### Required work
Please figure out how many lines in the material contain "text", and give only that number.

### Supplied data
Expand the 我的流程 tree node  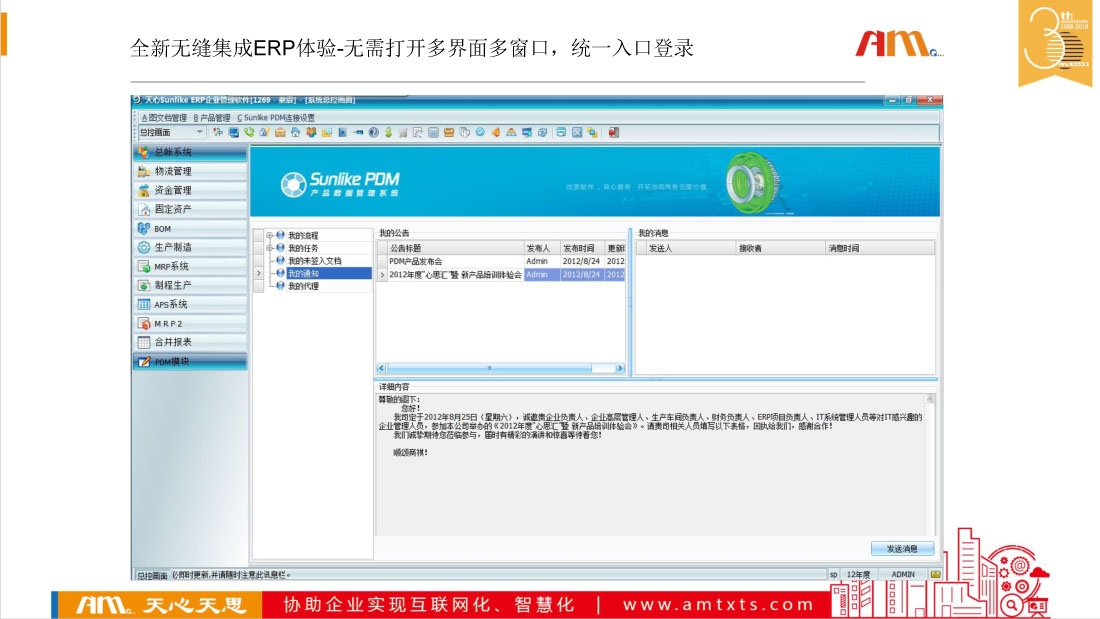pos(269,235)
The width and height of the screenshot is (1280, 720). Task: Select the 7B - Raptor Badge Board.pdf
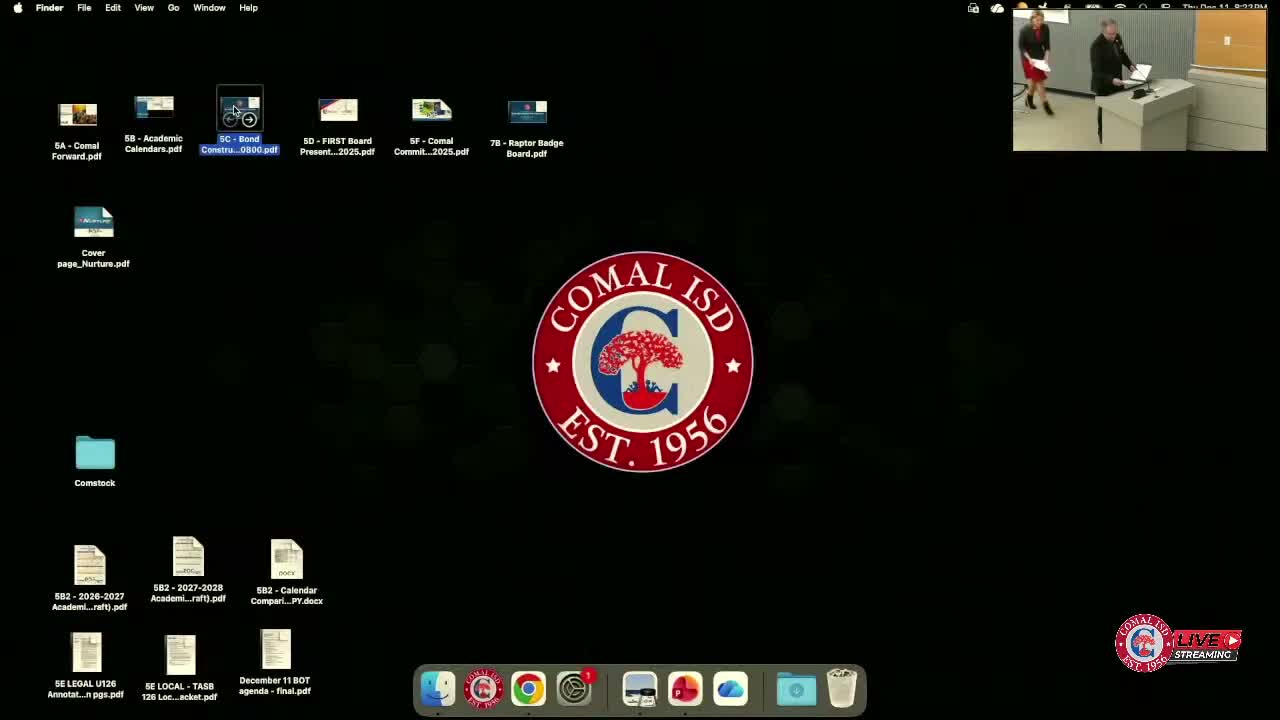click(527, 112)
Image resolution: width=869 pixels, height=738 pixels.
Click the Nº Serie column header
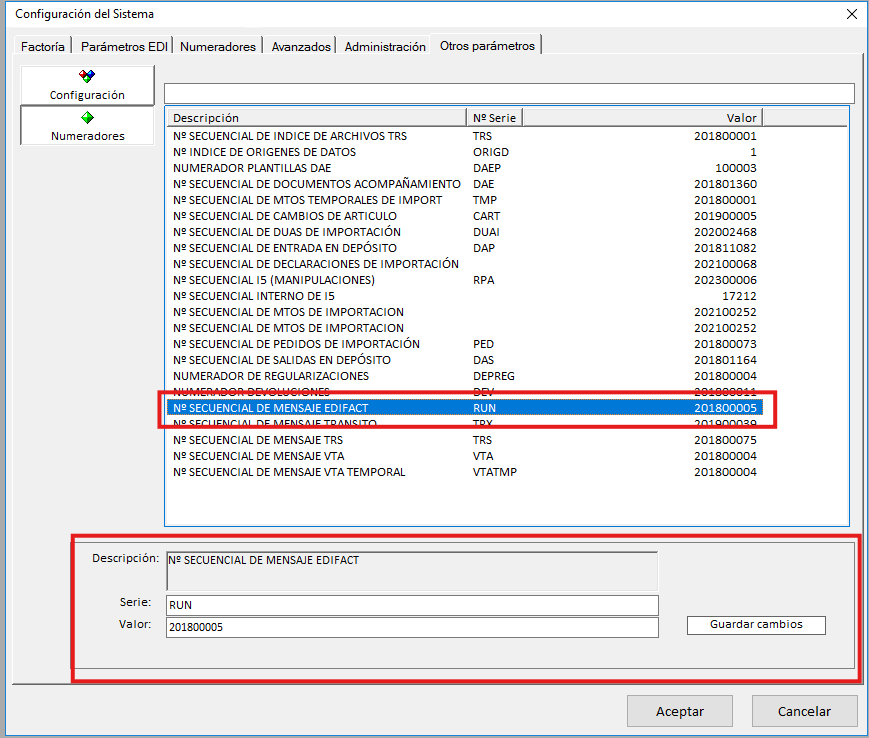tap(494, 118)
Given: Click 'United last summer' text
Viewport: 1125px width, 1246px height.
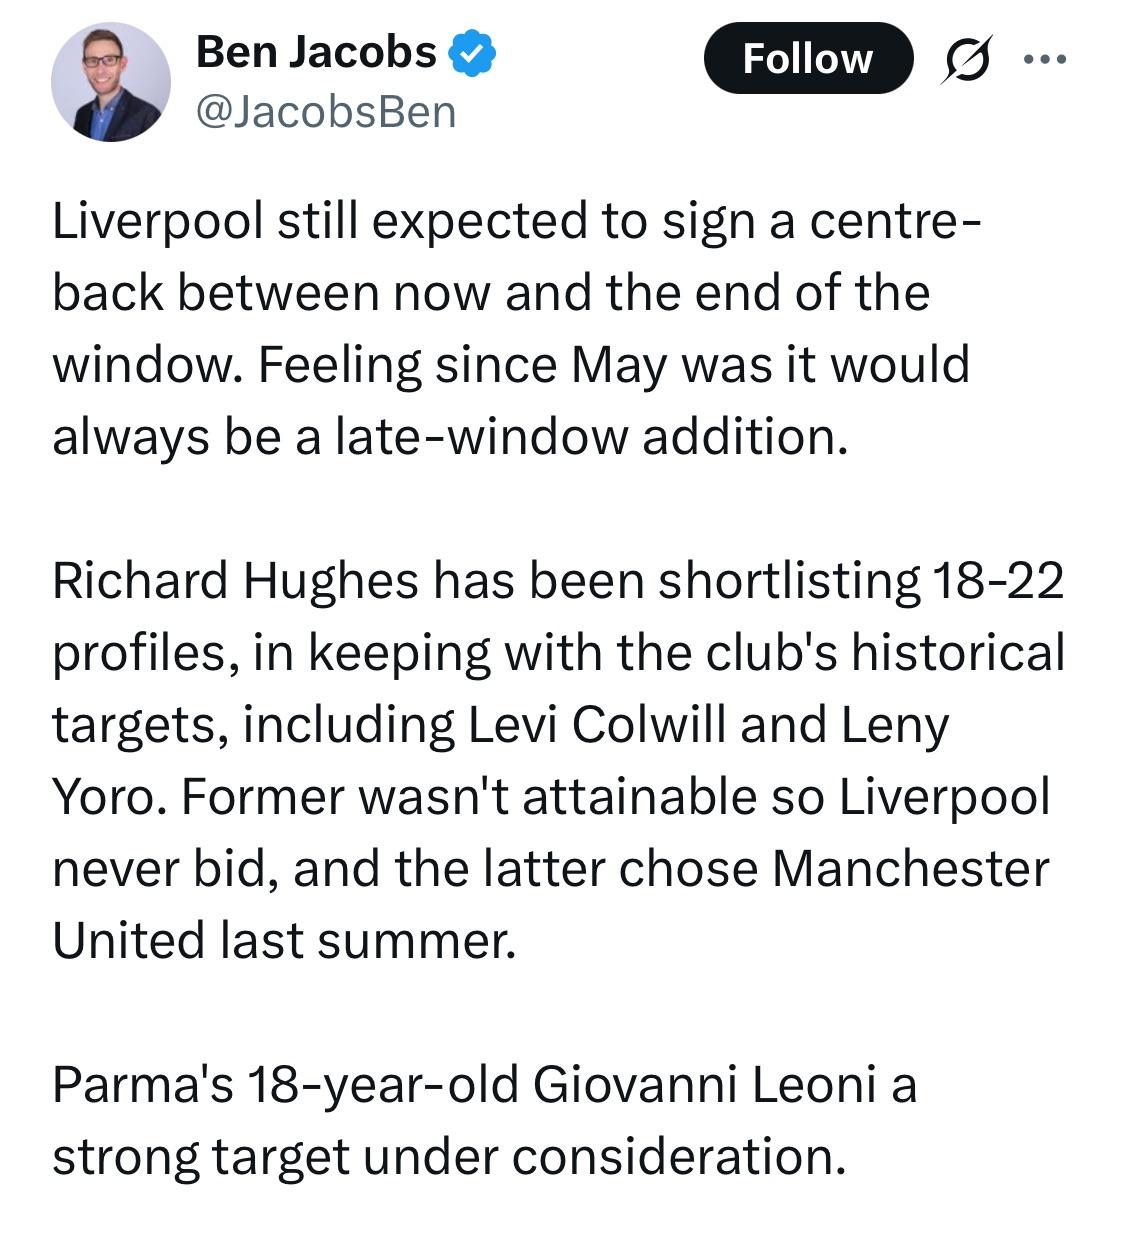Looking at the screenshot, I should click(285, 940).
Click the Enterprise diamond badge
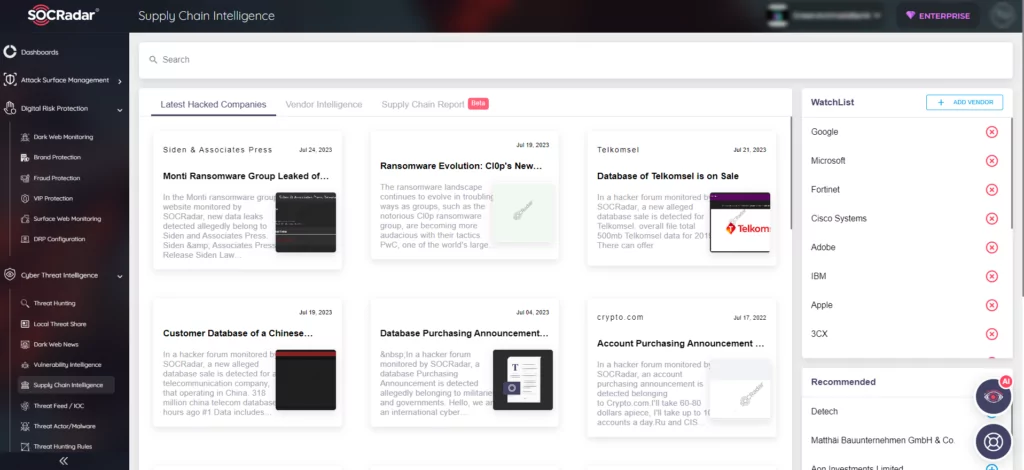Viewport: 1024px width, 470px height. [938, 16]
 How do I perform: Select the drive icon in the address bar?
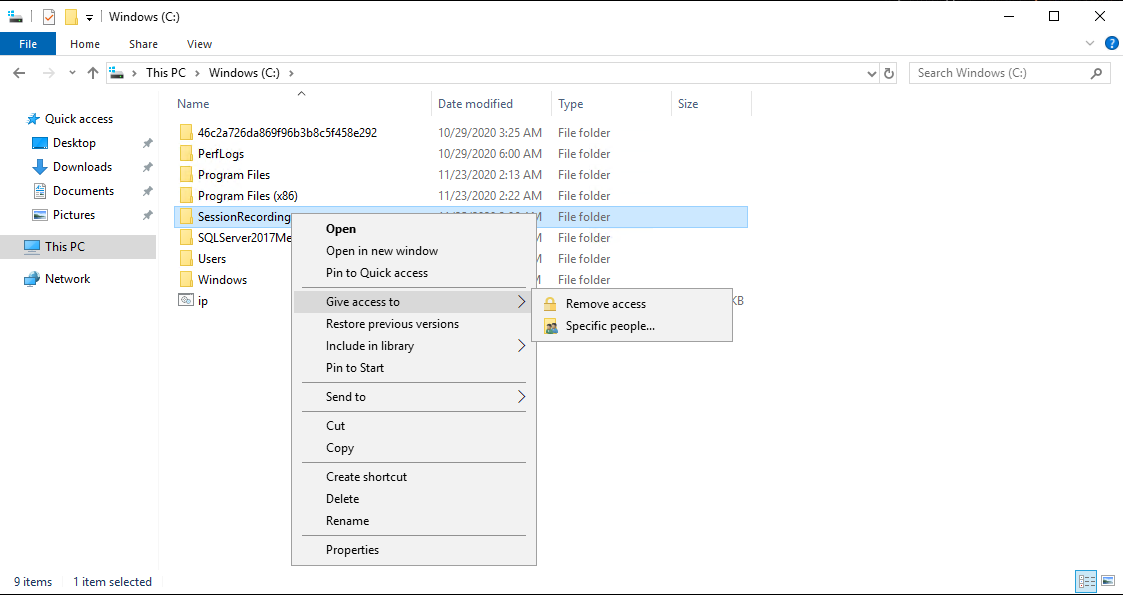116,72
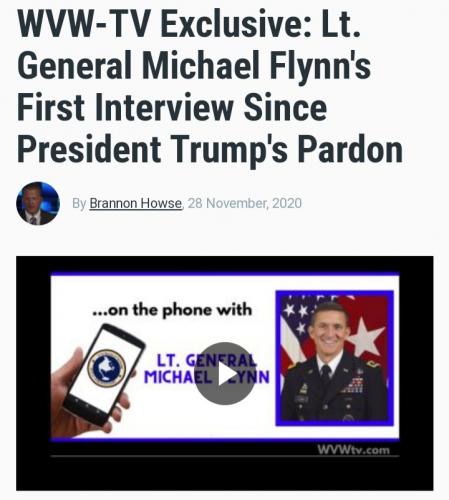
Task: Click the blue LT. GENERAL MICHAEL FLYNN caption
Action: (x=207, y=369)
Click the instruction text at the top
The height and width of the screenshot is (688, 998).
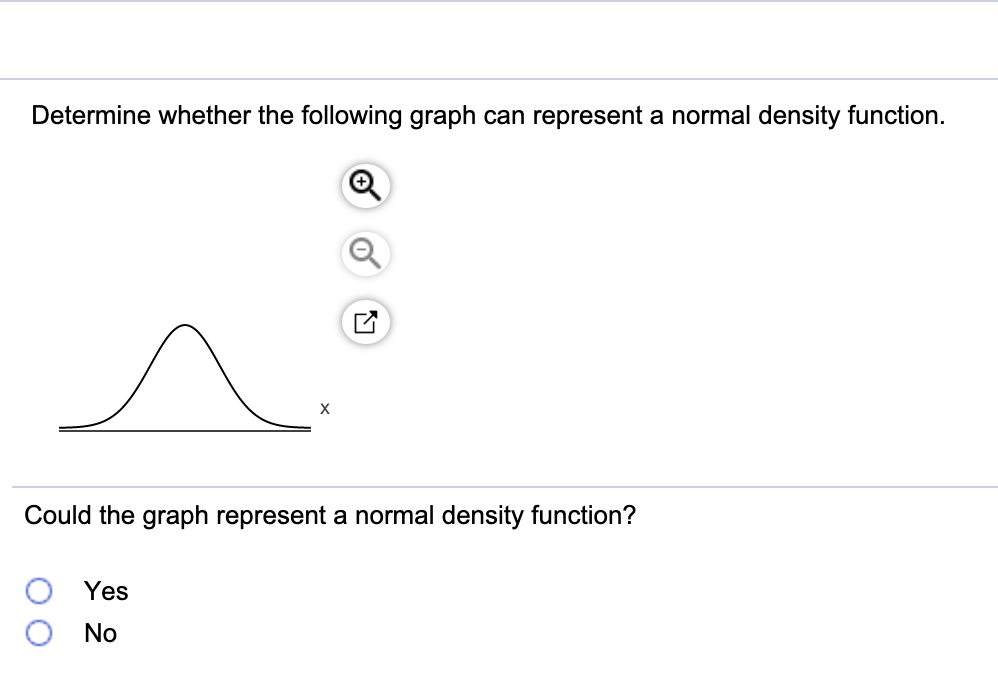(487, 115)
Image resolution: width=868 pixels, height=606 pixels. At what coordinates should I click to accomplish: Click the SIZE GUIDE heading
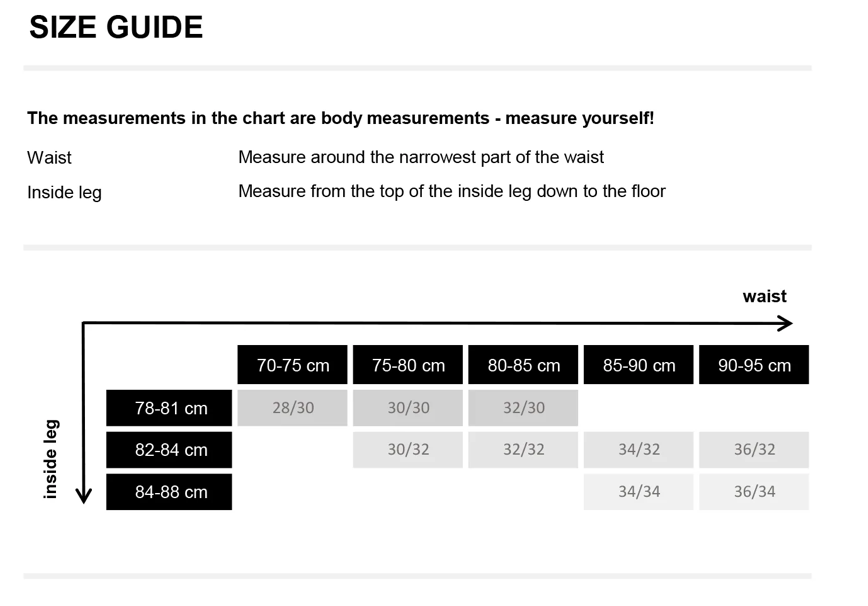[x=116, y=28]
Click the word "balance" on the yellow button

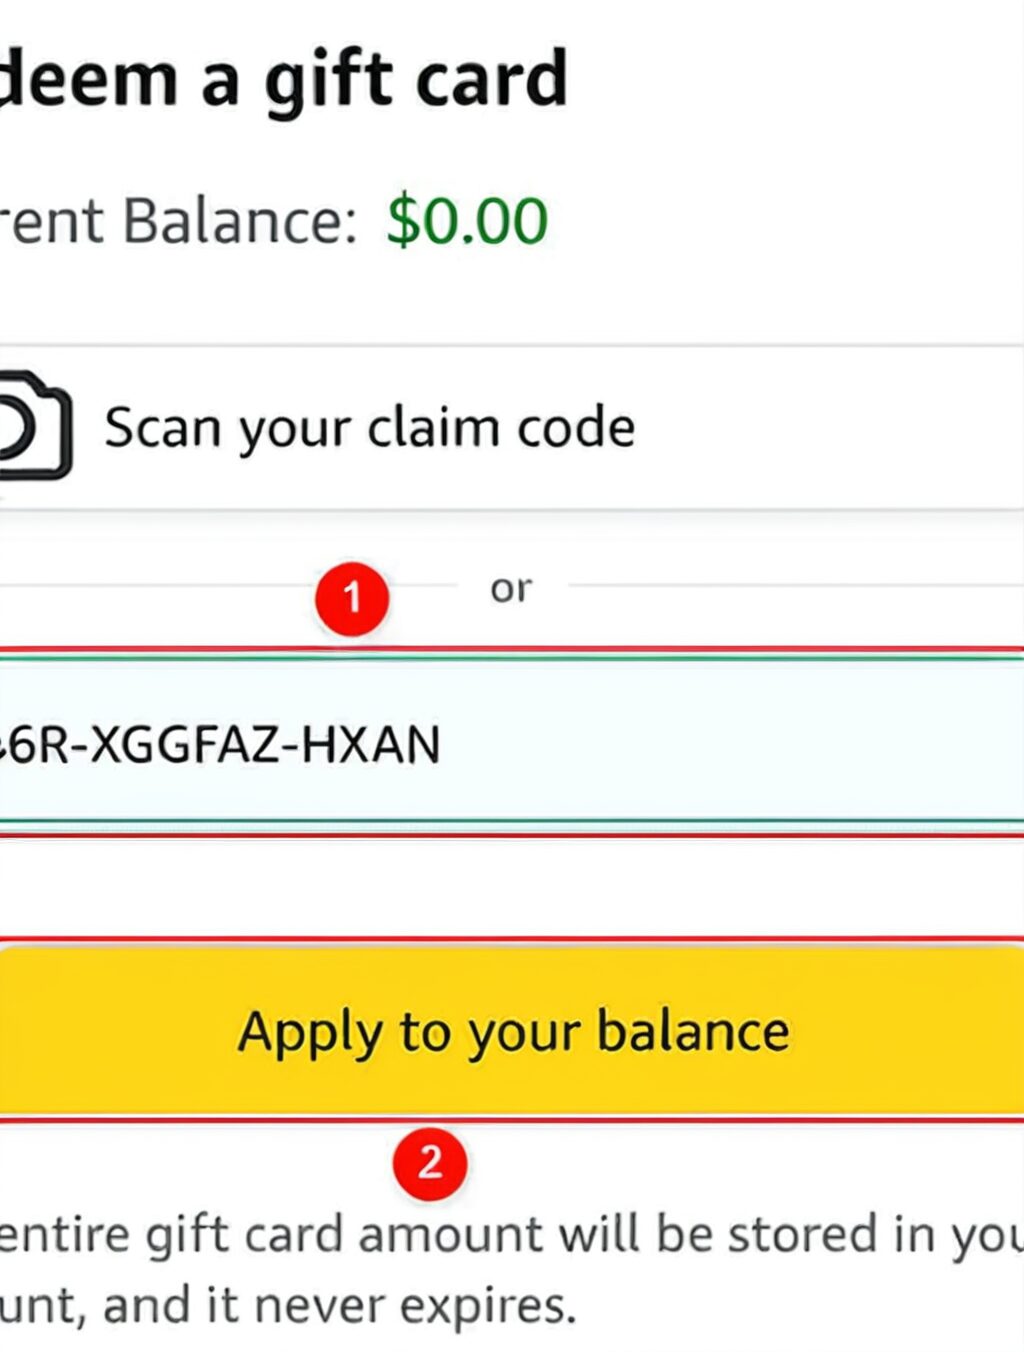pyautogui.click(x=693, y=1031)
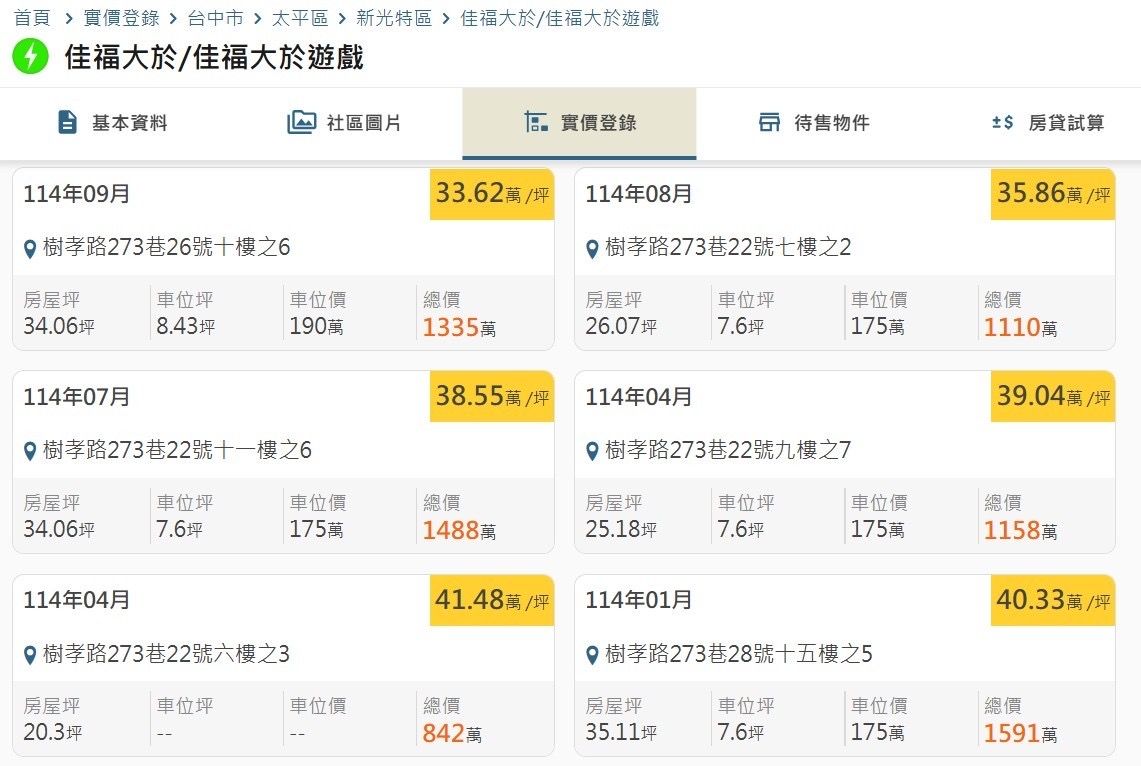Click the chart icon beside 實價登錄
Screen dimensions: 1141x766
click(x=536, y=122)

### Task output
2